Nelle principali sezioni di rilevamento del Po – da Piacenza a Pontelagoscuro – le misurazioni sono tutte al di sotto delle medie stagionali. Il dato più emblematico arriva proprio dalla stazione idrometrica di Pontelagoscuro, in provincia di Ferrara: lì dove fino a pochi giorni fa si registravano 800 metri cubi al secondo, oggi il flusso si attesta su 522 mc/s, con una tendenza alla diminuzione costante.
Il problema, però, non si limita al fiume. Anche i Grandi Laghi alpini, normalmente considerati un “serbatoio” naturale per i periodi caldi, soffrono di una riserva idrica inferiore alla norma. Le situazioni più critiche si osservano già sul Lago Maggiore e sul Lago di Como, entrambi in calo netto, con prospettive ancora peggiori in caso di assenza prolungata di piogge.
E di piogge, secondo le previsioni, non se ne vedranno molte. Il quadro meteorologico per i prossimi giorni sarà caratterizzato da temperature superiori alla media stagionale e da condizioni generalmente stabili, interrotte solo da sporadici temporali estivi di breve durata.

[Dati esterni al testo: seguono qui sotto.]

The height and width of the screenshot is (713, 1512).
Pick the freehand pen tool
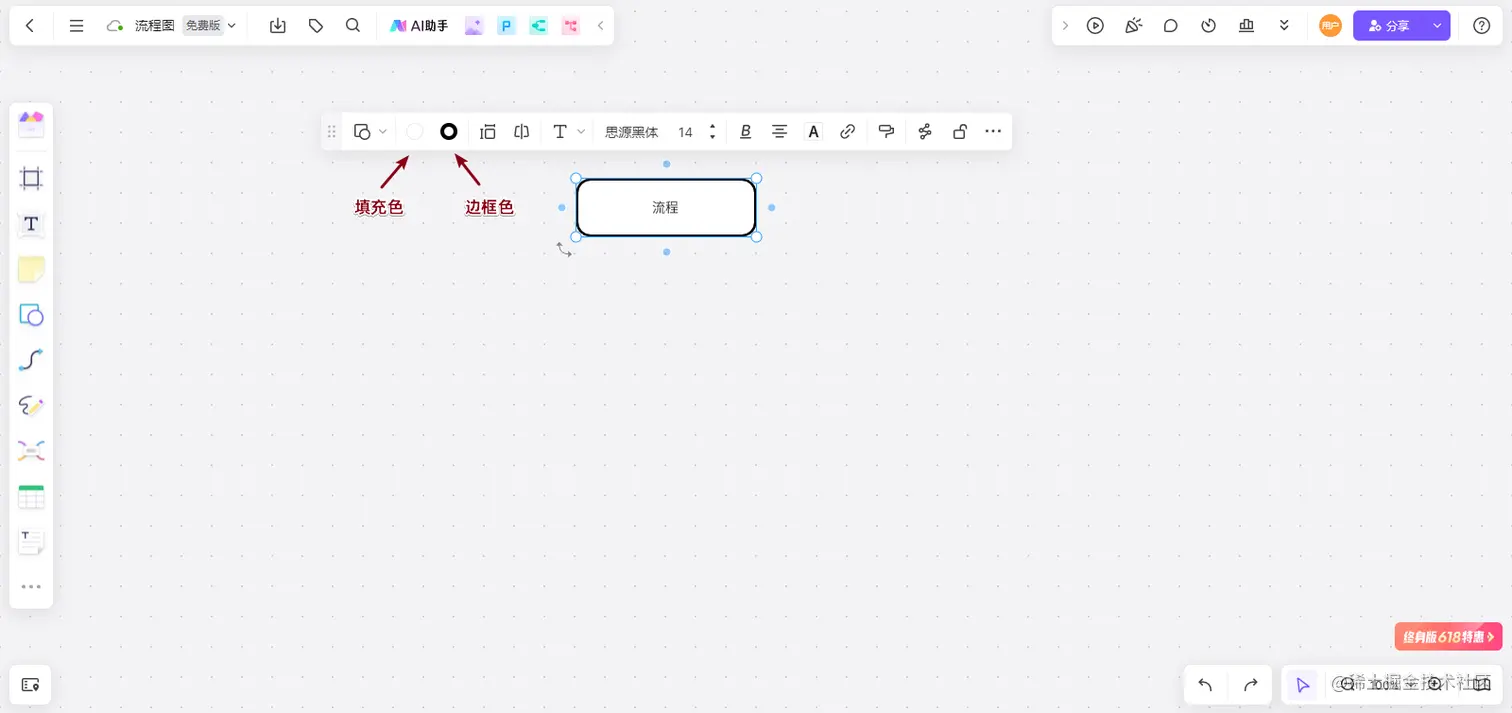[30, 405]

Gli esperti sottolineano che non si è ancora di fronte a una vera emergenza, ma avvertono che le prossime settimane saranno decisive. Le zone più fragili del distretto sono concentrate in Lombardia, Piemonte ed Emilia-Romagna, dove l’irrigazione agricola dipende in larga parte proprio dal Po e dai suoi affluenti.
Tra i corsi d’acqua più colpiti figurano i bacini lombardi di Brembo, Serio, Adda e Ticino, insieme a quelli emiliano-romagnoli dell’Enza, Quaderna, Sillaro, Santerno e Lamone. In molti di questi, la portata è al limite della soglia minima per garantire usi plurimi, tra cui l’agricoltura, la produzione di energia idroelettrica e l’approvvigionamento idropotabile.

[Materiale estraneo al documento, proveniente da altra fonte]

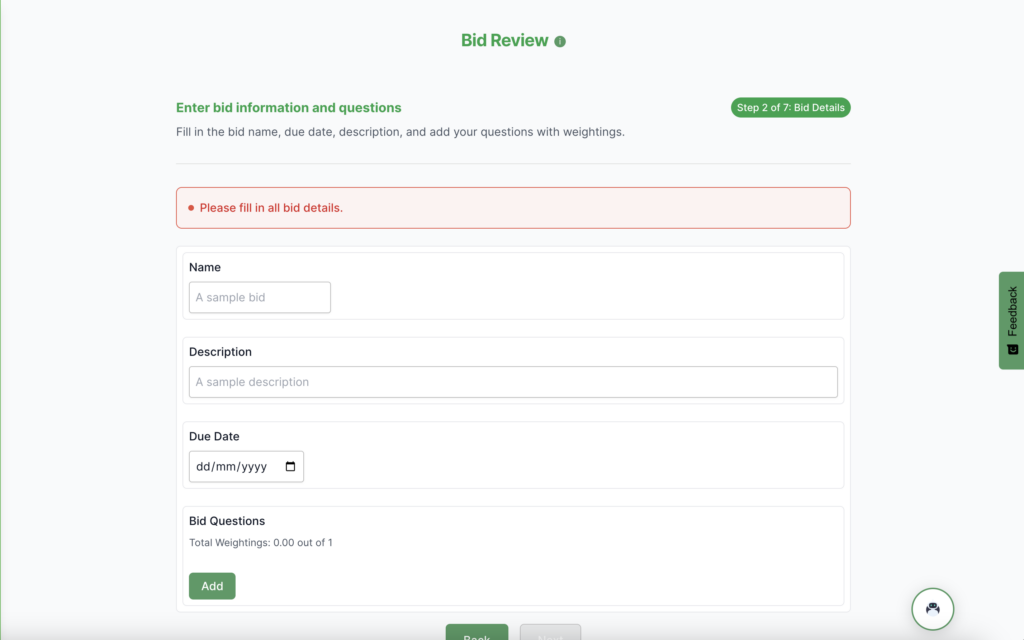
Task: Focus the Description text field
Action: click(513, 382)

Un altro dato preoccupante riguarda il cosiddetto cuneo salino, ovvero la risalita dell’acqua salata dal mare Adriatico lungo il letto del Po. Attualmente si estende per 6-7 chilometri dalla costa, e in caso di ulteriore calo della portata fluviale potrebbe avanzare ancora, mettendo a rischio le falda acquifere e le colture della pianura costiera.

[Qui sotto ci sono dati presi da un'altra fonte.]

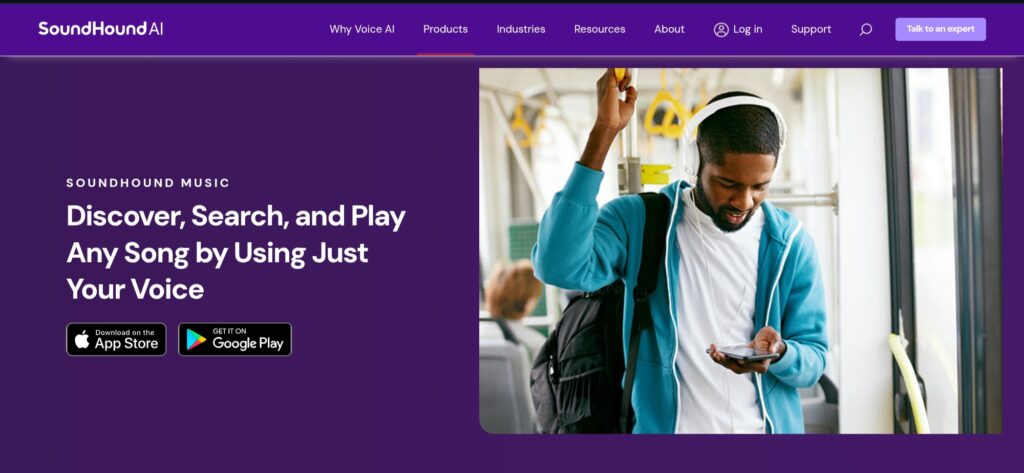Open the Why Voice AI menu
This screenshot has width=1024, height=473.
coord(362,29)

Il fenomeno, aggravato dai cambiamenti climatici e da una gestione sempre più complessa della risorsa idrica, è ormai oggetto di attenzione da parte di agricoltori, enti locali e consorzi di bonifica. Non si parla solo di siccità, ma anche di disponibilità equa dell’acqua, che deve essere ripartita tra settori spesso in competizione tra loro: coltivazioni, industrie, centrali idroelettriche, ecosistemi naturali.
L’Osservatorio permanente tornerà a riunirsi il 31 luglio, ma già oggi si lavora a possibili scenari di emergenza, che potrebbero includere limitazioni agli usi irrigui, razionamenti locali o interventi straordinari per il contenimento del cuneo salino.
La situazione attuale conferma una tendenza ormai consolidata: le riserve idriche italiane non sono più scontate. Le precipitazioni sono meno frequenti, più concentrate e spesso inefficaci nel ricaricare i bacini. Le nevicate alpine sono in calo strutturale, e il disgelo avviene in anticipo rispetto al passato, lasciando i fiumi senza “rifornimento” nei mesi più caldi.
Nel distretto del Po, che interessa oltre 20 milioni di persone e una delle aree agricole più produttive d’Europa, ogni millimetro d’acqua conta. E se l’allarme non è ancora scattato, è anche perché si sta tentando di giocare d’anticipo, monitorando in tempo reale i flussi e invitando tutti – cittadini, aziende, enti pubblici – a un uso più responsabile e consapevole dell’acqua.